Asimismo, la prohibición del reemplazo trae consigo efectos macroeconómicos negativos en el empleo y en la inversión.
En Canadá la implementación de prohibiciones de reemplazo prácticamente duplicó la incidencia de huelgas y aumentó su duración en más de 31 días. Aunque los salarios aumentaron levemente, el tamaño del incremento no fue sustantivo y habría podido lograrse mediante otras políticas salariales con menos efectos indeseados.
Estos estudios se han replicado en otros países confirmando, entre otras cosas, que a menor probabilidad de reemplazo, mayor es la incidencia de huelgas y su duración.

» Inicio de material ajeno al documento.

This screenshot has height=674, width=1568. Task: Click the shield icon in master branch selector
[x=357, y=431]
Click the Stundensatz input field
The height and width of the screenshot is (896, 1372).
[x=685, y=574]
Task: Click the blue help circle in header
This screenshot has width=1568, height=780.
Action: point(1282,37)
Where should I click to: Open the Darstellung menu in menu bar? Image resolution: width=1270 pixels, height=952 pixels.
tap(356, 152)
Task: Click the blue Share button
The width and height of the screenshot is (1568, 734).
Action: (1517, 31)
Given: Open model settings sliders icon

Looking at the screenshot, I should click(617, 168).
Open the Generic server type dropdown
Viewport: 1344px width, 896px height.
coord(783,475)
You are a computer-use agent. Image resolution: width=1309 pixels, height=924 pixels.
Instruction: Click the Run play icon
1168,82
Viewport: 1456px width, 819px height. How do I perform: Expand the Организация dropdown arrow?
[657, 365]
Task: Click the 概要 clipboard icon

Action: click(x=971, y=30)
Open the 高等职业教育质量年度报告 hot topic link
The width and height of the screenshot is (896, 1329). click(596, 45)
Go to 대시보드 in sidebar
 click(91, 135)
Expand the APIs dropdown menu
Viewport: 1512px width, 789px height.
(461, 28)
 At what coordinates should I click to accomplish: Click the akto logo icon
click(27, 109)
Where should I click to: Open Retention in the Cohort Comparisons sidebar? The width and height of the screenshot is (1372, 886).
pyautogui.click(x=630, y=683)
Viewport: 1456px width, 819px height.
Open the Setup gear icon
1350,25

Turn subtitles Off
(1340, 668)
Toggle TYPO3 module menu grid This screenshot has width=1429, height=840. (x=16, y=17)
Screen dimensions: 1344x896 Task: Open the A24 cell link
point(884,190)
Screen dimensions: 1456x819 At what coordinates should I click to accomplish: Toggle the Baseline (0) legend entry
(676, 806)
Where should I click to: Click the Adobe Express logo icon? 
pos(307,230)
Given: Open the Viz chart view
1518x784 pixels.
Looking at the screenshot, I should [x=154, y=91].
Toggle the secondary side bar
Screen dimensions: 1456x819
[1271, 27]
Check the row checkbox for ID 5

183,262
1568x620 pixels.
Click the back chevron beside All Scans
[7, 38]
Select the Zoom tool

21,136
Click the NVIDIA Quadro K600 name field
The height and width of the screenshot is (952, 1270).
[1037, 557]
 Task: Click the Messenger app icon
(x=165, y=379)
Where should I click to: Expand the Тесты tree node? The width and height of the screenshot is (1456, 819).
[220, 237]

También se ha documentado que las prohibiciones de reemplazo tendrían un efecto negativo en el empleo y producirían una reducción en la inversión. Respecto de esto último, el caso canadiense es muy ilustrativo. Estudios para el período que va entre 1967 y 1999 indican que la prohibición del reemplazo en Canadá disminuyó la inversión en todos los sectores económicos y el efecto fue especialmente pronunciado en la construcción. En este sector la inversión se contrajo en proporciones equivalentes a las de una crisis económica externa.
Si el ambiente chileno ya ha visto decrecer sus niveles de inversión, y se espera que esta se ralentice más aun (como consecuencia de una reforma tributaria que casualmente, afecta en especial al sector inmobiliario), una prohibición del reemplazo en huelga podría tener consecuencias muy complejas para nuestra economía.